» **EXERCISE AIM**
Pull every line with "coordinates" from the data below and copy it.

=== Begin Enclosure ===

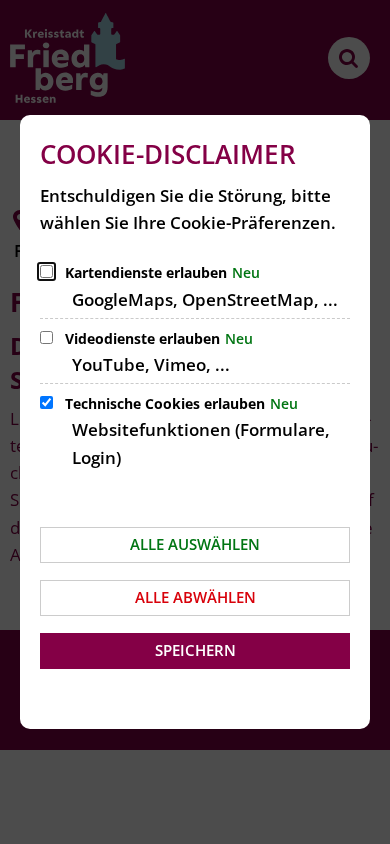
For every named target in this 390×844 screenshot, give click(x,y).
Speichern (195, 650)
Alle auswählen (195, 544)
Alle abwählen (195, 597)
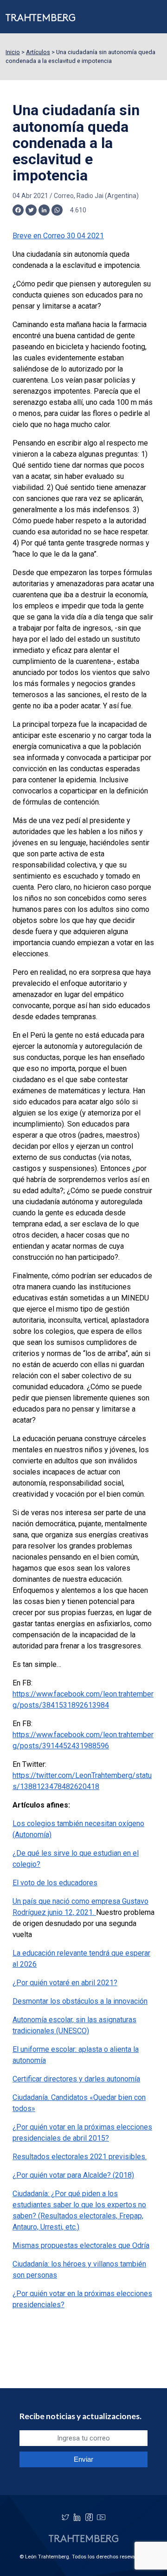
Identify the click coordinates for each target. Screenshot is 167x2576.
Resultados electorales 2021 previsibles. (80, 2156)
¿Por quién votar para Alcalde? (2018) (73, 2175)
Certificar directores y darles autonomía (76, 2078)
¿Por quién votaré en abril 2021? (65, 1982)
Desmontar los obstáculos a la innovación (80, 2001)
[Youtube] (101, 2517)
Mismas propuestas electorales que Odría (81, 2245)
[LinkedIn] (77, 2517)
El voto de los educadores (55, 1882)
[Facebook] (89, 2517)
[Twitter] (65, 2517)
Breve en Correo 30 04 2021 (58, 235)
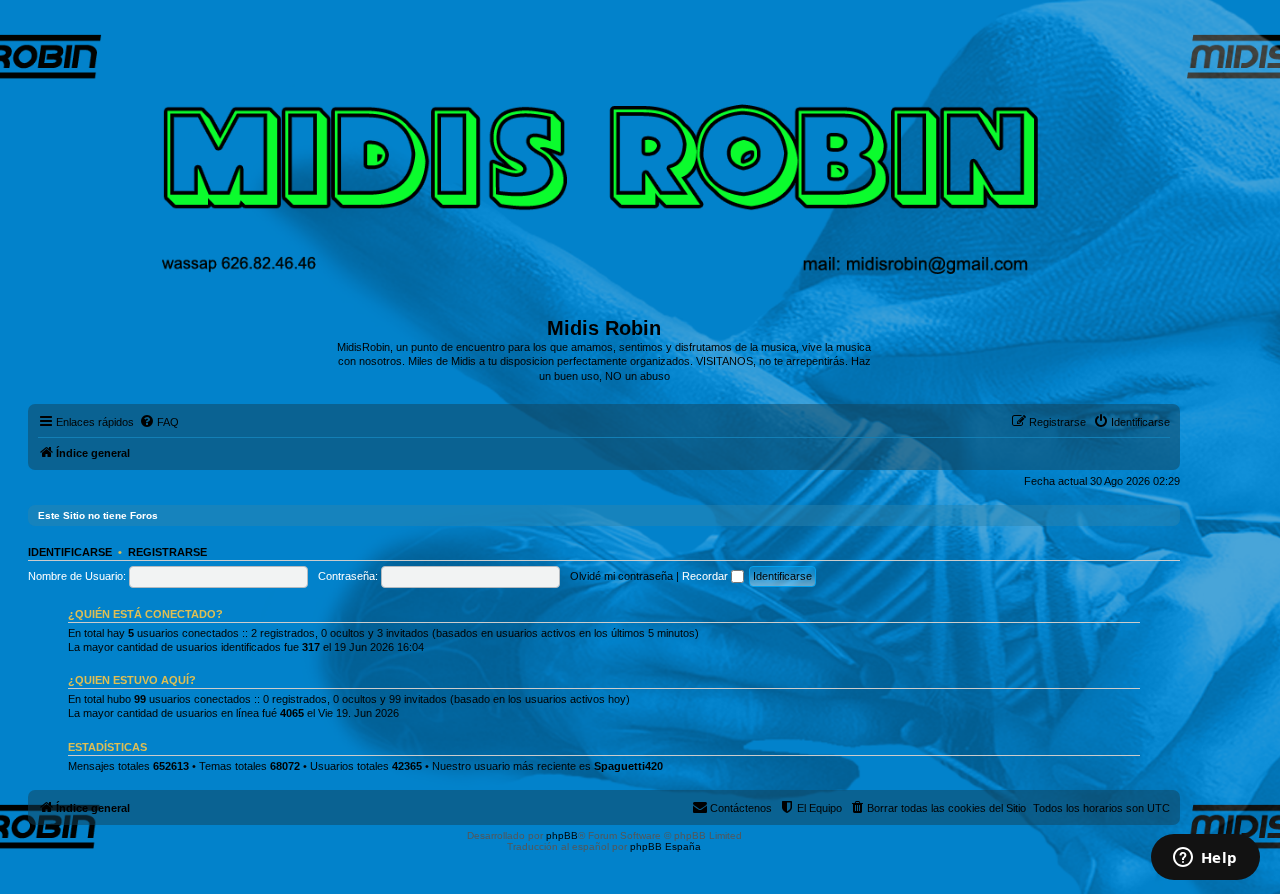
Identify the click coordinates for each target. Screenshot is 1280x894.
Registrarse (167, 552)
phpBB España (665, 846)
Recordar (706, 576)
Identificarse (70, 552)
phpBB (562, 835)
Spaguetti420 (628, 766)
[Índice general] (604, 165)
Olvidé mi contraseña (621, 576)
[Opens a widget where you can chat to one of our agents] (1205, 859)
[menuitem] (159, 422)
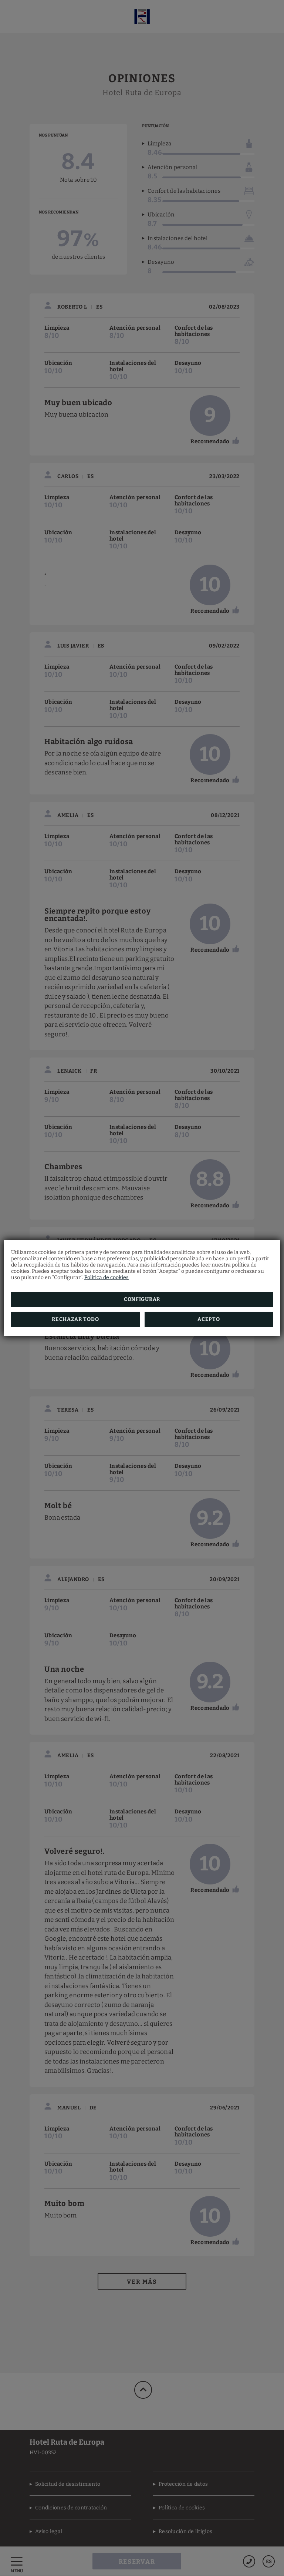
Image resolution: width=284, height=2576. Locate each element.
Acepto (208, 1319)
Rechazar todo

=== End Enclosure ===

» **YOUR SOLUTION**
Identify the click coordinates for each target. Screenshot is 167x2576.
Identify the click coordinates for each target. Screenshot is 1280x894.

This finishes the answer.